Climate change is fuelling changes in fish behaviour and energy budgets. An EU-funded project has used fish ear stones to measure fluctuations in metabolic rate linked to adaptation in cod populations.

Fish keep track of their speed and orientation in the water while swimming using calcified structures called otoliths in their inner ear. Carbon, in the form of CO2 and calcium from the blood, makes up the calcium carbonate in these ear stones. Carbon in these otoliths is found in several forms – multiple isotopes – including the slightly heavy 13C and the lighter 12C.

Funded by a Marie Skłodowska-Curie fellowship, the OTOLOG research team from Aarhus University in Denmark has demonstrated that the composition of the two isotopes in fish otoliths correlates to the fish metabolic rate.

Otoliths – a fish fitness tracker

The researchers realised that fish otoliths comprise two sources of carbon in their calcium carbonate: carbon taken up from the water in which the fish swims and from food that it consumes. These sources have different ratios of heavy and light carbon isotopes.

“We coupled the variations in the carbon with the fish’s metabolism. When the fish’s metabolism increases when it swims in warm water or is more active, it burns off more food and the proportion of carbon from the food in the otoliths increases,” explains Prof. Peter Grønkjær, Department of Bioscience, Aarhus University. “In the same way as a fitness tracker, they monitor and store information on the fish’s activity level.”

A treasure trove of data

Otoliths retain their carbon isotope composition even after the fish is dead. By analysing the carbon isotopic value in each growth ring researchers can tell how seasonal variations in temperature food and the fish’s behaviour affected its metabolism. “Our new discovery will be the key to a treasure trove of new information” says Dr Ming-Tsung Chung a research fellow on the team and the man behind the data published in the journal Communications Biology from Nature Research.

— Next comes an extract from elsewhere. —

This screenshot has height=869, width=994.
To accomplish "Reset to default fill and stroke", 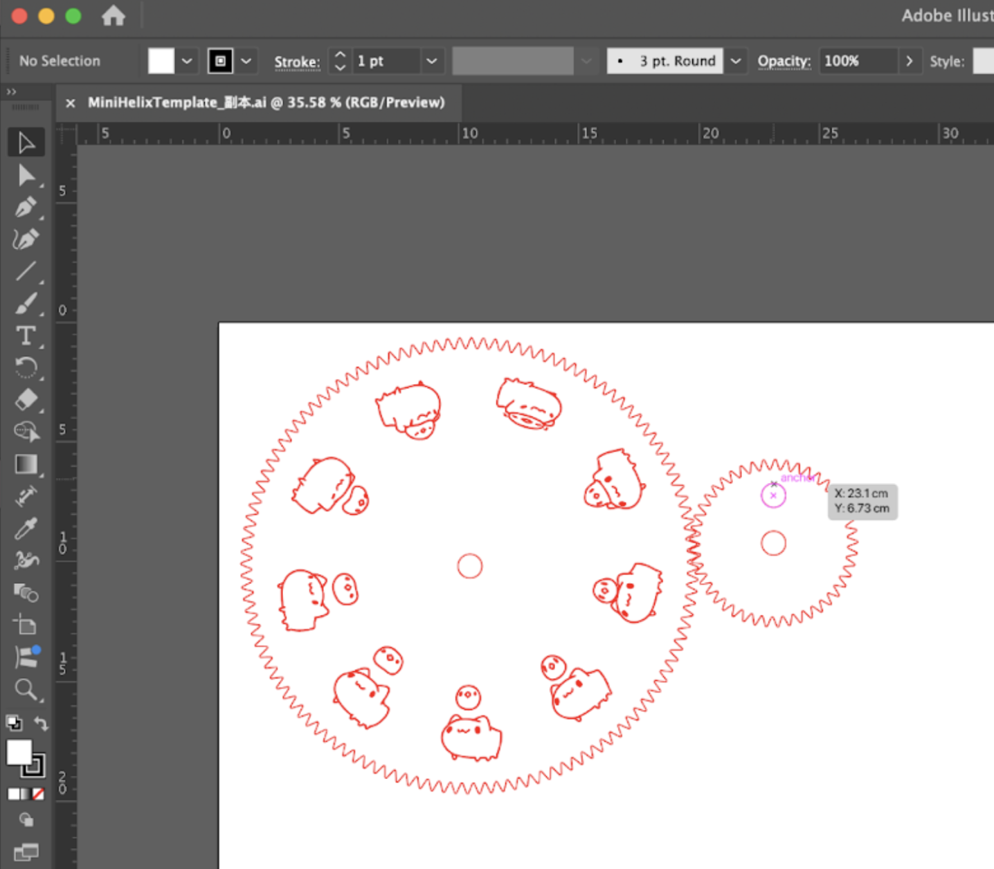I will click(13, 724).
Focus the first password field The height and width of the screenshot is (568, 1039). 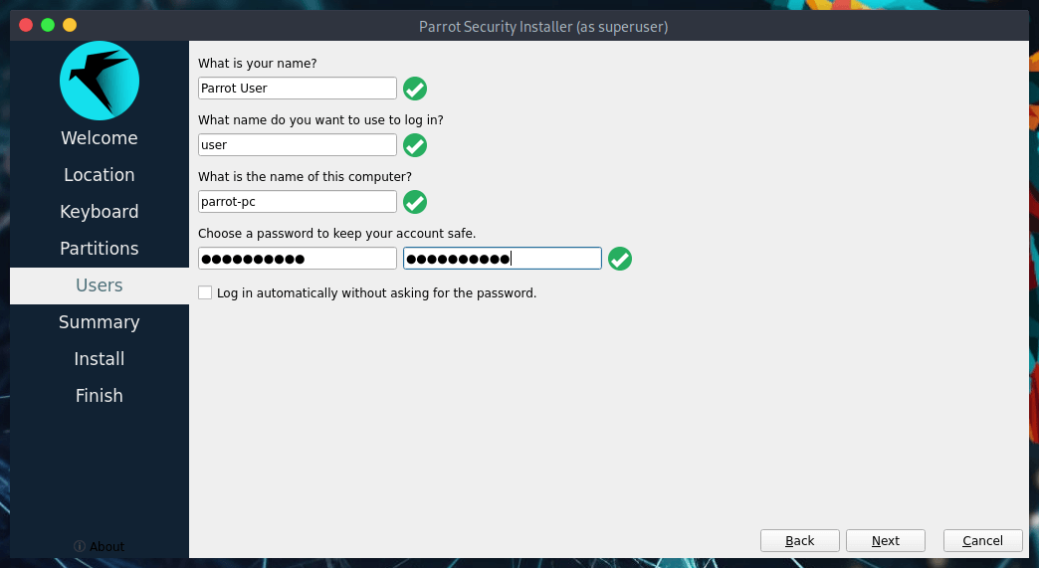coord(298,259)
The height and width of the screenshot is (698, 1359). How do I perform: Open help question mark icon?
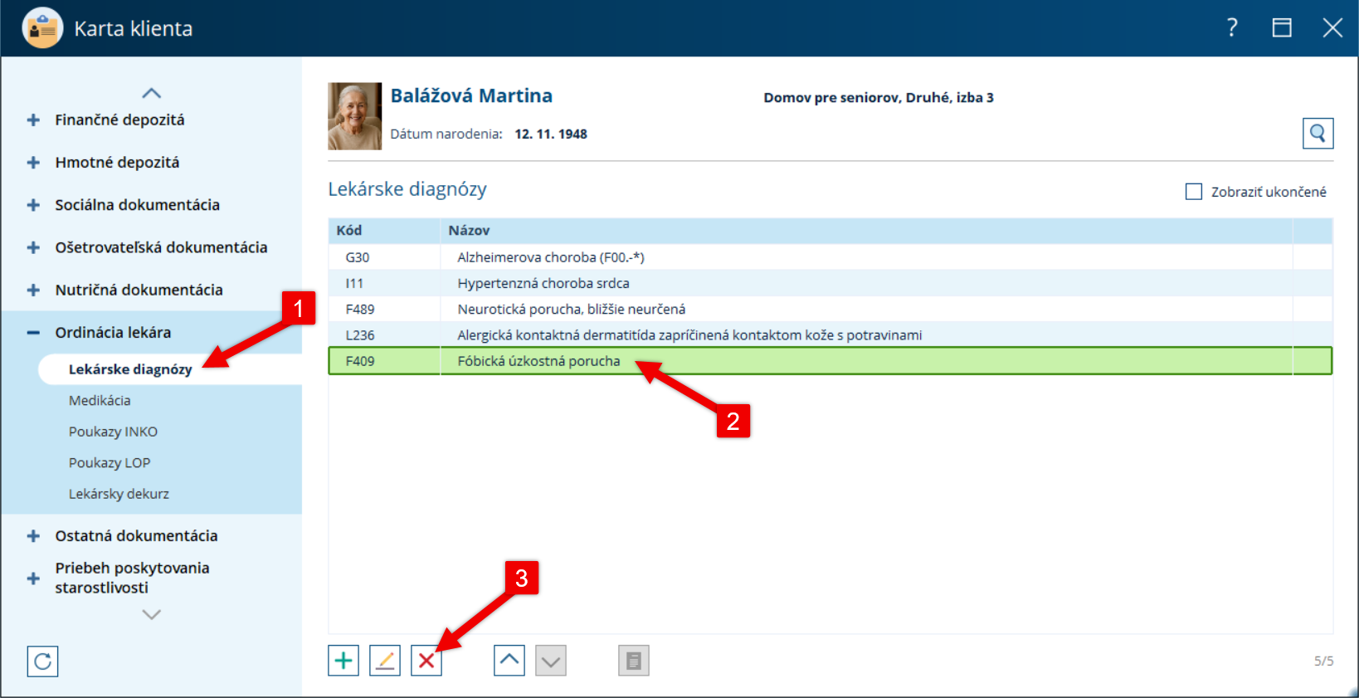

Earlier, research relied on artificial experimental set-ups in the laboratory and theoretical models of fish metabolism, making simulation of natural conditions impossible. “Now we can measure and understand how fish are affected and adapt to changes in the environment and the rate of the food intake needed to have enough energy for swimming, growing and reproducing,” Prof. Grønkjær reports. “We are now able to develop much better models to illustrate what happens to the fish when the environment changes,” he adds.

Fishing for information back in the 1800s

Researchers had started looking at otolith rings as indicators of growth as far back as the 1890s. Stored in small brown paper bags in the archives of research institutions, these same otoliths can now provide significant new insight into the life of fish.

Very old otoliths may also be found in kitchen middens, or ancient rubbish tips. Even though these otoliths are several thousand years old, they still contain a carbon signal that reveals the fish’s metabolism.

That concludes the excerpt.